Human (Клубков) - страница 29

Когда она умерла, снова мучимый стыдом и сердечной болью, он расспрашивал о ней праздно-равнодушных европейских путешественников с похожими на маленькие карманные зеркала альбомчиками для мгновенной зарисовки окрестных видов, но они только умиленно вспоминали мозаичную Венеру и - зачем-то - памятник Александру Клювину, с искаженным непереносимой болью лицом, с пустыми глазницами, из которых, как кровь, текла вскипевшая застывшая бронза. Почти таким - разве что в обычном европейском костюме - его видели в последний раз, когда, слепо шаря руками в беззвучном воздухе, спотыкаясь на лестничных ступенях, он навсегда выходил из университетского дворца, среди молчаливой студенческой толпы, пораженной жалким и страшным зрелищем.

Тяжело сидящий на камнях бородатый булочник как будто подслушивал его мысли, или просто был хорошо осведомлен о том, что было его воспоминаниями.

"Вы напрасно снова сделались любовником своей мачехи, - с отвращением сказал он, - Да, она все, все знала о смерти Сони Грюневальд. Это вы правильно угадали. Но она ведь и убила ее. Придушила и свернула шею в университете на лестнице. Ей ведь было это проще простого. Она там читала лекции по утрам. Скучные, глубокие и сухие, как заброшенный безводный колодец. А по вечерам танцевала на канате. Так вот, несколько минут ее не было: вместо нее перед студентами балаболила иллюзия. А потом, свернув Соне шею, она вернулась".

Подложный булочник, осторожно встав и не отпуская сафьянового саквояжа, приседая, подобрался к краю пропасти и, протянув руку, бережно сорвал бледно-желтый горный тюльпан, казалось, волшебно выросший прямо из горной породы.

"За что она убила ее?" - глухо спросил пасынок Зангези.

Вместо ответа рыжий бородач перекинул ему на колени саквояж.

"Не скажу. Моя маленькая месть. Я боготворил ее", - его большие, странно неподвижные глаза стали холодны и жестки, - "Но я простил ее убийство Ольге Зангези. Но не прощу трусости. Вы трус".

Пасынок циркачки вскочил. Саквояж скатился с его колен, тяжело стукнув о камни.

Его собеседник даже не подумал встать и только брезгливо отпихнул повалившуюся на бок сафьяновую бомбу тяжелоподкованным каблуком, как будто намеренно и расчетливо хотел умереть.

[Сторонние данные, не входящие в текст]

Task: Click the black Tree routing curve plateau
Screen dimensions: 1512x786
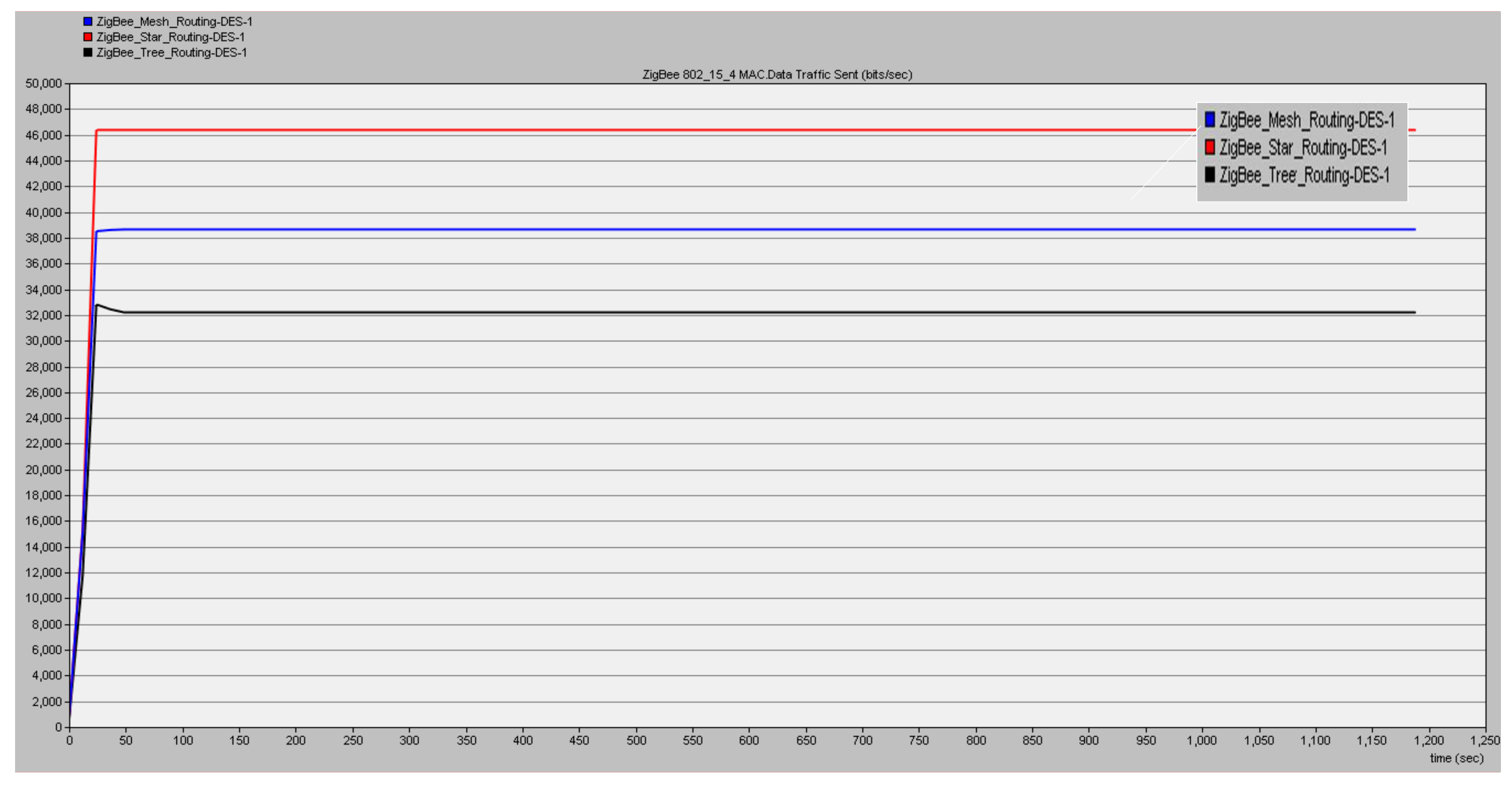Action: (587, 312)
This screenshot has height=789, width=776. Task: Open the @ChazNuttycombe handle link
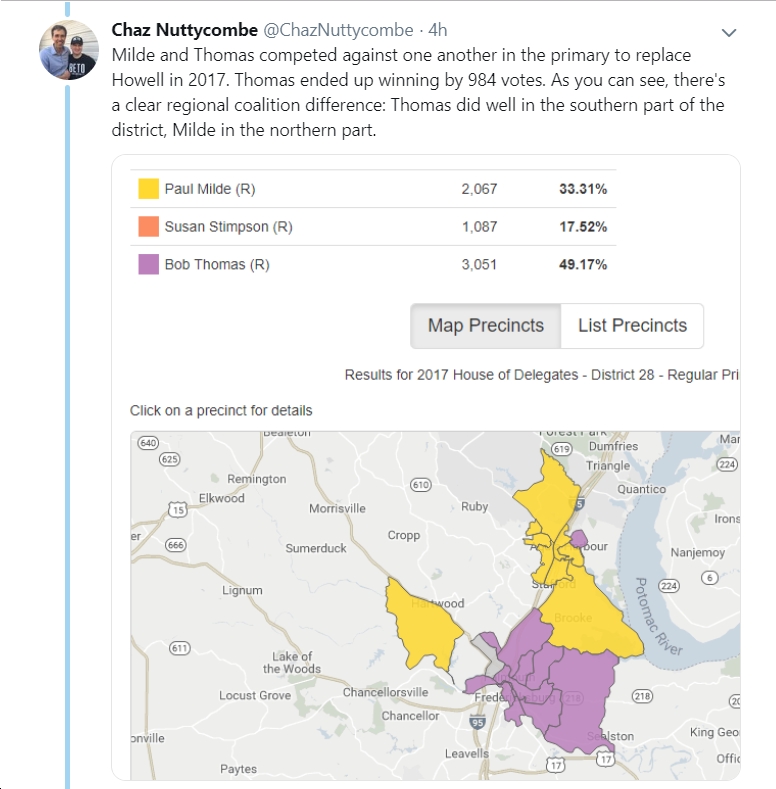coord(339,30)
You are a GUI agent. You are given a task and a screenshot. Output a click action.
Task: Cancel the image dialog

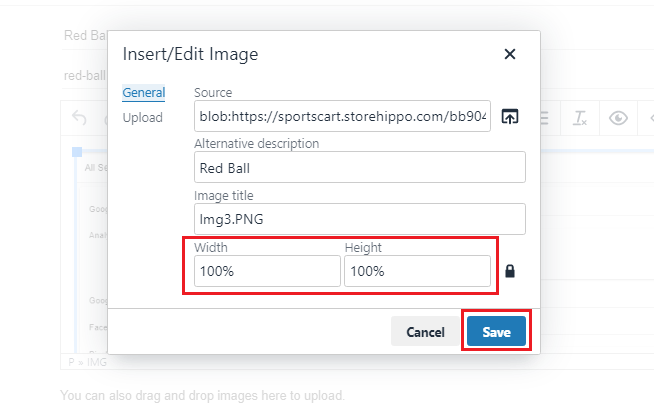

"Вы все время были в городе. Она день за днем ждала вас. Был осужден и покончил с собой ее отец. Ее мастерскую разгромили во время обыска. Я спасал ее рисунки, очищая их от следов человеческих копыт. Помните военный мятеж? Ее изнасиловали рехнувшиеся от вседозволенности подростки. Вы все время были в городе! - Ваше счастье, - глухо добавил он, - что она успела перед смертью найти более достойного человека".